BEGIN

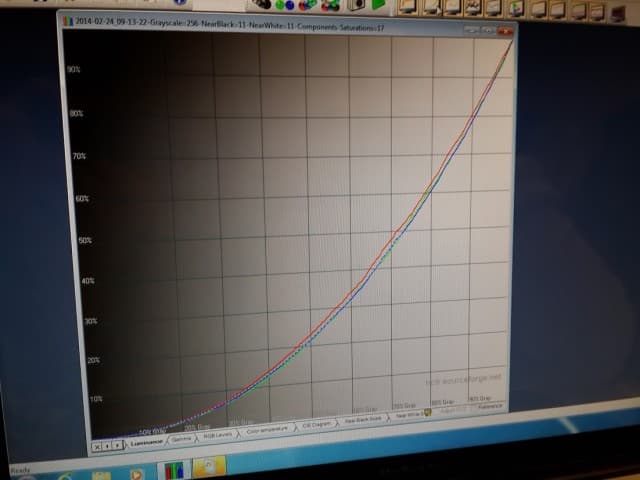Click the tab scroll right arrow button

pyautogui.click(x=117, y=445)
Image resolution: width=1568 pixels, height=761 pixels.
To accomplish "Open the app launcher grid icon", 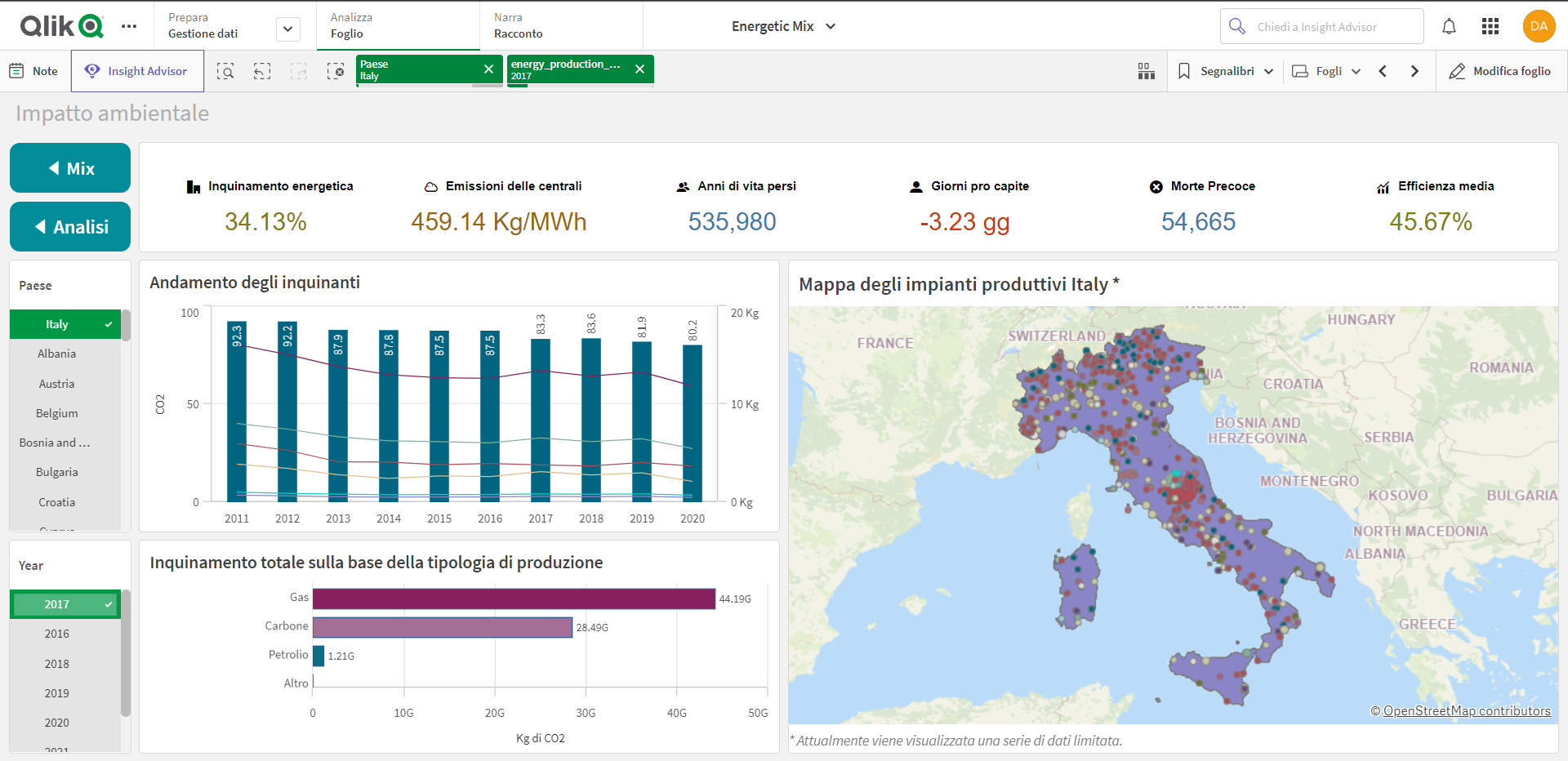I will (1490, 27).
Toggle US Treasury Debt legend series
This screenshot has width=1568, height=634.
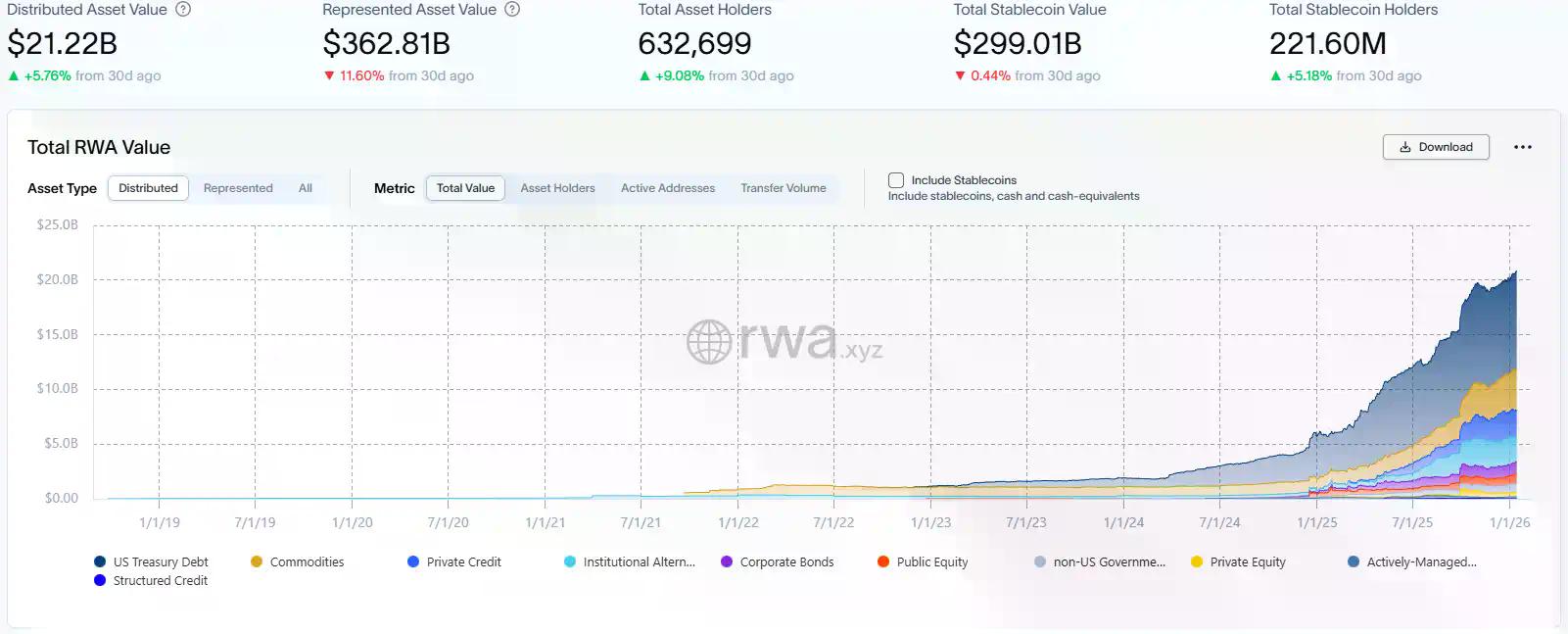[x=160, y=562]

END

(WHAT IS REQUIRED)
Exclude all pictures and reproduce verbatim the lines running from the line that contains "Toggle US Treasury Debt legend series" to the end of the data above, both ends included.

(THE ANSWER)
Toggle US Treasury Debt legend series
This screenshot has width=1568, height=634.
[x=160, y=562]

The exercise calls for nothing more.